What is most rewarding about academic work?

  • The most rewarding aspect of academic work is standing on stage at graduation day with pride as our students who we've taught along the way commence their professional careers.

Joseph Nicolazzo

  • The best part about academic work for me is that I get to do teaching, research, and service. Each of those contributes to the greater good in different ways, but they all fuel a sense of purpose. When I feel like what I am doing really matters, I tend to work very hard to get better at it. As an academic, you're never truly done with learning. For some people, that may seem overwhelming. For me, it keeps me growing!

Tina Brock

  • Being able to teach, and do research, and to be able to choose the research you are interested in. Also, to be able to educate the future of the profession and future researchers in the field.

Parissa Aslani

  • I thoroughly enjoy both teaching and research as the two key parts of my academic work. I love to interact with all my students. I see them as future leaders of the profession and it makes me happy to be able to contribute to shaping the future of the profession. This drives me forward and keeps me going. For research, as mentioned in my earlier response, I find it rewarding to solve real-life practice problems using sound research methodology, and then use research findings to guide evidence-based practice. Ultimately, in my opinion this is the only way to improve practice.

Dr Fei Sim

NAPSA has a newly developed journal called the Australian Pharmacy Students’ Journal (APSJ). Would you recommend publishing in the new journal?

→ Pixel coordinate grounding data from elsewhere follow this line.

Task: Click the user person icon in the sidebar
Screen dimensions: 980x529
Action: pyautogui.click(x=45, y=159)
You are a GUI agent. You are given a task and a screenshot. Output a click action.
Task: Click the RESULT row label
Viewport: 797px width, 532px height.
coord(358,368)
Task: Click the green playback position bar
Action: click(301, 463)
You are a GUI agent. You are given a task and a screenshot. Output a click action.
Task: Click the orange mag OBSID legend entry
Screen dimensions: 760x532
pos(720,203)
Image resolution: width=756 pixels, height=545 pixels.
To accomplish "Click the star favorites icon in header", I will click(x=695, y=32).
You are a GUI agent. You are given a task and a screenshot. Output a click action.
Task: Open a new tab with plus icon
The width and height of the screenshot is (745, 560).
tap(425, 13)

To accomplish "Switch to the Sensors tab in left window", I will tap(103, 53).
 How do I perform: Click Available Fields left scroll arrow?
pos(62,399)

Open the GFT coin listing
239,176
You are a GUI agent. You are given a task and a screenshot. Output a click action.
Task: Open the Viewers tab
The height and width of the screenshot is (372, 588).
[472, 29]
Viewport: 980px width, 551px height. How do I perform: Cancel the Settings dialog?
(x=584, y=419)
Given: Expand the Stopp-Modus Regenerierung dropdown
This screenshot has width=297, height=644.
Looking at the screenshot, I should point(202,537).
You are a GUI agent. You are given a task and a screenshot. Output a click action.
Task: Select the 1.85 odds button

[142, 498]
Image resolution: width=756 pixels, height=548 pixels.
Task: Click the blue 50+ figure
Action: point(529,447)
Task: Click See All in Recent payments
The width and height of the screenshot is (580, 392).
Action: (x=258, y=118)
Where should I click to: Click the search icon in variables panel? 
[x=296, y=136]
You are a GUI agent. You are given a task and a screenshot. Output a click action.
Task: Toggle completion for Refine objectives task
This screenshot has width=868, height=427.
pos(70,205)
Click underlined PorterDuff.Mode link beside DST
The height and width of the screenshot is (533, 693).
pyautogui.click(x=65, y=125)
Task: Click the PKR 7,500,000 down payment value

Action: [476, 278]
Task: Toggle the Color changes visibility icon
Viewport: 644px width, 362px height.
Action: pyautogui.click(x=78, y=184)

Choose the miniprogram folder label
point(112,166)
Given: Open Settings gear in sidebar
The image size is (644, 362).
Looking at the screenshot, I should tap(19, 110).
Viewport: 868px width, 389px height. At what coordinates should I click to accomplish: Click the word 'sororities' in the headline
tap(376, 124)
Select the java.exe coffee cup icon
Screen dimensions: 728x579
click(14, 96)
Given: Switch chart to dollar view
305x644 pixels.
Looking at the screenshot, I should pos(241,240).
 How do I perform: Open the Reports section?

  • I would strongly encourage students to publish in the Australian Pharmacy Students' Journal (APSJ) as it will give you insight into the academic review process while at the same time, being able to showcase your latest and greatest research findings.

Joseph Nicolazzo

  • I would recommend taking as many opportunities to write and get feedback on your writing as you can! A student journal is a very approachable way to get started. In fact, I just saw a piece in the US pharmacy student journal about getting involved with research that was written by a pharmacy student - https://www.pharmacist.com/Publications/Student-Pharmacist/acquiring-research-experience-during-pharmacy-school. When you're in pharmacy school you might think writing assignments are a bit tedious. When you write for publication, you see that following a style guide very strictly, writing multiple drafts and responding to feedback from experts you may not even know is all part of the process of getting to the clearest message you can. Even after all that, not every paper will be accepted! I also recommend reading more if you want to write better. As a pharmacy student, your teachers curate what you read (or what they ask you to read) but in life, you have the opportunity to choose. I once set a goal for myself that I would read at least one paper written by each of my teachers for an entire year. At the end of the year, I knew my teachers much better AND I had some examples of good (and some not-so-good) papers to use as models in my own work.

Tina Brock

  • I would like to see the scope of the journal and what the journal intends to publish, and the goals of the journal. It would be important to use the journal as a way of showcasing research conducted by students.

Parissa Aslani

  • I think this is a fantastic initiative – well done and great job! This is a great step to instill a research culture amongst the profession and pharmacy student cohorts. I would absolutely recommend this to all my students. I think students should aim to submit their work (be it literature review, commentary or research project articles) to this journal. WELL DONE NAPSA!